_Lista de tarefas_.
A: Segundo o texto sobre os elefantes no Sri Lanka, em que percentagem do país há elefantes e pessoas?
B: No texto sobre os elefantes no Sri Lanka, substitua "cercas" por "vedações" no trecho que vai de "O acompanhamento destes" até "está a funcionar." e apresente esse trecho com a troca feita.
C: Escreva a continuação do texto sobre os elefantes no Sri Lanka a partir da última frase apresentada.

_Extrato do documento_.

================

Além disso, a maioria dos elefantes no Sri Lanka não vive apenas nas áreas protegidas, onde não há presença humana, pelo contrário, os animais dividem o espaço com os humanos, o que leva ao aumento do conflito. “Em 62% do país há elefantes, e em 44% do país há elefantes e pessoas”, afirmou Pruthu, um dos responsáveis pela execução do projeto no terreno.

Em segundo lugar, estas cercas são da responsabilidade da comunidade, que tem ao seu encargo a instalação e a manutenção, sendo, portanto, mais fácil conseguir reparar possíveis danos. As cercas que visitamos protegem a área habitacional, existindo, ainda, uma outra cerca que pode ser instalada nas plantações de arroz. Com o fim da colheita, a cerca é retirada, abrindo caminho à passagem dos elefantes.

O acompanhamento destes animais pelo CCR provou que “deslocá-los não é a melhor solução”, disse Pruthu, lembrando que “agressão causa agressão”. Sentindo-se ameaçados, os animais podem ter comportamentos agressivos com os humanos. Portanto, a solução pode passar por “proteger as pessoas e deixar os elefantes onde estão”, declarou o professor especialista nestes animais e no conflito entre humanos e elefantes, sublinhando também que o choque elétrico das cercas não magoa elefantes nem humanos.

Visitar Bendiwewa e conhecer esta realidade

A aldeia de Bendiwewa foi escolhida para receber o projeto por ter havido um consenso entre todos para a instalação e manutenção das cercas, o que nem sempre acontece em outras povoações. O contentamento dos habitantes que nos receberam com sorrisos tímidos é a prova mais visível de que a solução está a funcionar.

“Se isso for implementado, podemos ajudar os elefantes e as pessoas a conviver”, afirmou, num tom cerimonioso, Hendrik Ekanayaka, um dos líderes da aldeia, antes de convidar o nosso grupo a experimentar iguarias tradicionais confecionadas especialmente para a ocasião.

Visitar Bendiwewa e conhecer esta realidade
Mulheres de Bendiwewa créditos: Alice Barcellos

Conhecer esta realidade e contactar com os habitantes locais é a outra vertente do projeto. “Consiste numa experiência em que os turistas conhecem o projeto e a aldeia. É algo que lhes toca o coração. Os turistas veem a vida selvagem, mas não conhecem o outro lado de viver com os elefantes. É uma forma de consciencializar as pessoas”, enquadrou Chitral Jayatilake, responsável de ecoturismo da Cinnamon Hotels & Resorts.

================

_Extrato de dados_.
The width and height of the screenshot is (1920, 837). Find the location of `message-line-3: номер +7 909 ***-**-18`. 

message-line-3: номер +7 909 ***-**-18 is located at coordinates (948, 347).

================

_Respostas esperadas_.
A: Em 44% do país.

B:
O acompanhamento destes animais pelo CCR provou que “deslocá-los não é a melhor solução”, disse Pruthu, lembrando que “agressão causa agressão”. Sentindo-se ameaçados, os animais podem ter comportamentos agressivos com os humanos. Portanto, a solução pode passar por “proteger as pessoas e deixar os elefantes onde estão”, declarou o professor especialista nestes animais e no conflito entre humanos e elefantes, sublinhando também que o choque elétrico das vedações não magoa elefantes nem humanos.

Visitar Bendiwewa e conhecer esta realidade

A aldeia de Bendiwewa foi escolhida para receber o projeto por ter havido um consenso entre todos para a instalação e manutenção das vedações, o que nem sempre acontece em outras povoações. O contentamento dos habitantes que nos receberam com sorrisos tímidos é a prova mais visível de que a solução está a funcionar.

C:
Num pequeno atelier, emoldurado pela vegetação luxuriante que cerca a aldeia, um artesão trabalhava a prata e criava pequenos pingentes de elefantes que podem ser levados para a casa como um souvenir especial que também é uma forma de ajudar estas famílias. Apesar do conflito, “as pessoas são tolerantes com os elefantes”, considerou Pruthu. Este é um animal simbólico no país, tanto na cultura como na religião.

Crescimento da população e alterações climáticas

Com a conclusão do projeto em vista, em dezembro, um dos objetivos passa por apresentar um relatório ao governo numa tentativa de que o modelo de Bendiwewa possa ser aplicado em mais lugares, com o apoio e financiamento de entidades públicas.

“Estamos a trabalhar com o governo, no departamento de conservação. Ter exemplos como este ajuda a fazermos pressão”, referiu Pruthu.

O cientista reconhece que o futuro reserva grandes desafios ao conflito entre humanos e elefantes no Sri Lanka. Um deles prende-se com o crescimento populacional e o outro com as alterações climáticas. Para o cientista, “os elefantes não serão afetados diretamente pelas alterações climáticas, mas os humanos, sim”. A necessidade de expandir a atividade agrícola vai fazer com que haja menos espaço para os elefantes, bem como o crescimento da população.

Não existem respostas simples para um problema complexo, mas a aposta na conservação da vida selvagem e no bem-estar das comunidades deve estar no topo das prioridades das soluções apresentadas, em que o turismo sustentável também tem um papel importante.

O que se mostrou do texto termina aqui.